We typically believe in the free market, where innovation is rewarded, but some of the worst price gouging is occurring in the generic market on very old drugs.
Take for instance the drug Colchicine, used for gout. Plant preparations have been used since at least 1500 BC, with it being isolated as a prescription medication in 1820 as one of the only existing therapies for gout. Benjamin Franklin introduced the crocus from which the drug is derived to North America during colonial times, as he was a frequent gout sufferer.
The old cash price of this drug: about $5 a month.
Then,Takeda Pharmaceuticals (notice, not even an American company), petitioned and was approved by the FDA to do a study on the drug, which in turn gave them exclusive marketing rights on a drug that they already knew worked!
New cash price of this drug: about $200 a month (down from over $1000).
This is an example of bureaucratic cronyism at its finest, allowing a foreign company to receive exclusive marketing rights on a drug our Founding Fathers took to alleviate pain.
Not all of the price gouging is bureaucratic in nature--some, like Martin Shkreli, are just examples of outright corporate greed.Bayer's leukemia drug, Alemtuzumab, introduced in 2001, is pricey on its own--about $2,000 per dose. In 2008, it was discovered that this drug could be potentially used for Multiple Sclerosis, and was eventually FDA approved under the new name of Lemtrada in 2014.
Price tag: $20,000 per dose.
Now at first glance it might be tempting to think that the MS patients are given ten-times more of the drug than leukemia patients. But here's where the really disturbing part comes into play -- the dosage for MS is only about 1/3 of the dose for leukemia.
Both drugs are still being sold and both are identical, except for labels, strength, and most importantly price.
Shouldn't drug companies be rewarded for their innovation and sunk costs of research and development?
This of course is the standard excuse for exorbitant prices for new drugs, but the World Health Organization says that R&D and innovation are not the driving forces of drug costs.
According to the WHO, drug companies spend twice as much on advertising as they do on R&D (even including failed drugs). In other words, the driving force in the cost of medicine is the promotion of the drug itself.
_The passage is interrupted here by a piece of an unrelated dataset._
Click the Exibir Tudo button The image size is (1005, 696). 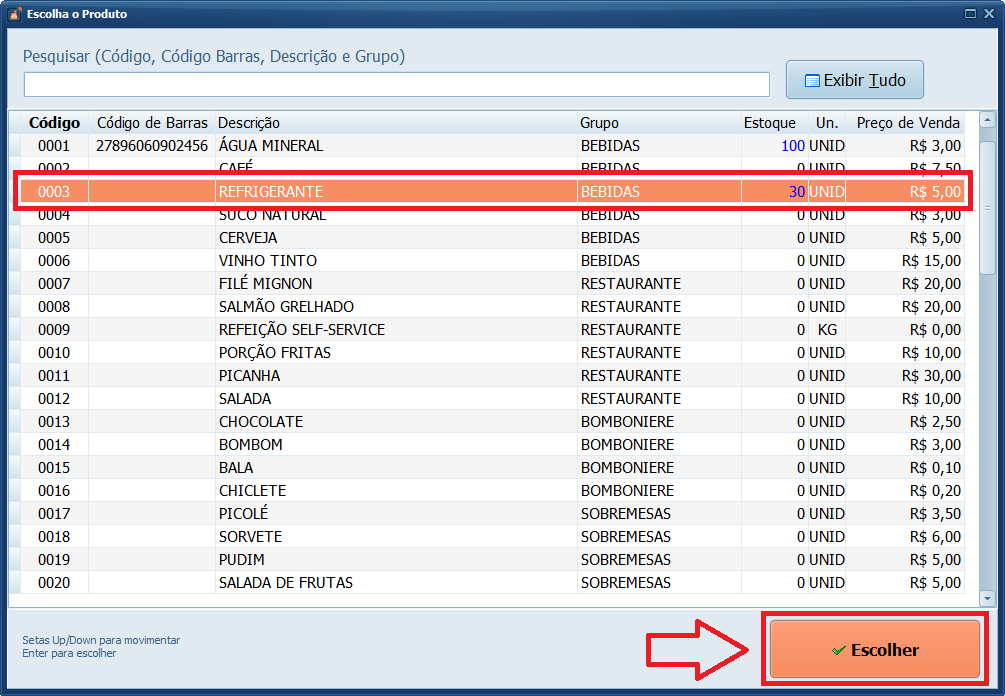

This is forming a cyclical problem: drug companies spend so much in advertising that they have to continuously increase the prices of the medications.
Even worse, this advertising is targeted at average people -- who lack the education to know differently -- to convince their doctors to give them something that quite frankly, most of them don't have the time or desire to really fight with their patients about. In the end, drug costs go up.
In fact, the United States and New Zealand are the only countries in the world that allow advertising that directly targets the end-users of prescription drugs.
We arrest and punish other price gougers, why not the pharmaceutical industry?
After hurricanes Katrina and Rita, dozens of instances of 'entrepreneurs' being arrested and convicted for price gouging made the national news, on everything from bottled water to hotel rooms.
Why do we tolerate the pharmaceutical industry doing the same?
Instead of the free-market being the avenue for corporate reward, extended patents and exclusive marketing rights create monopolies on products that are priced primarily on embedded advertising costs.
All of this has made the American Medical Association come to the conclusion that the best way to improve both the quality of care and lower prescription costs is to ban consumer advertising of prescription drugs.
This would be a very good start, but wouldn't do much to protect consumers against older drugs being 're-branded' and jacked up in price.
Our federal, state, and local governments regulate other monopolies all the time -- electric and natural gas companies being an extremely profitable example that everyone is familiar with.
A price tag should come with being given monopoly power -- e.g. there should be upward limits on what a prescription drug company can charge.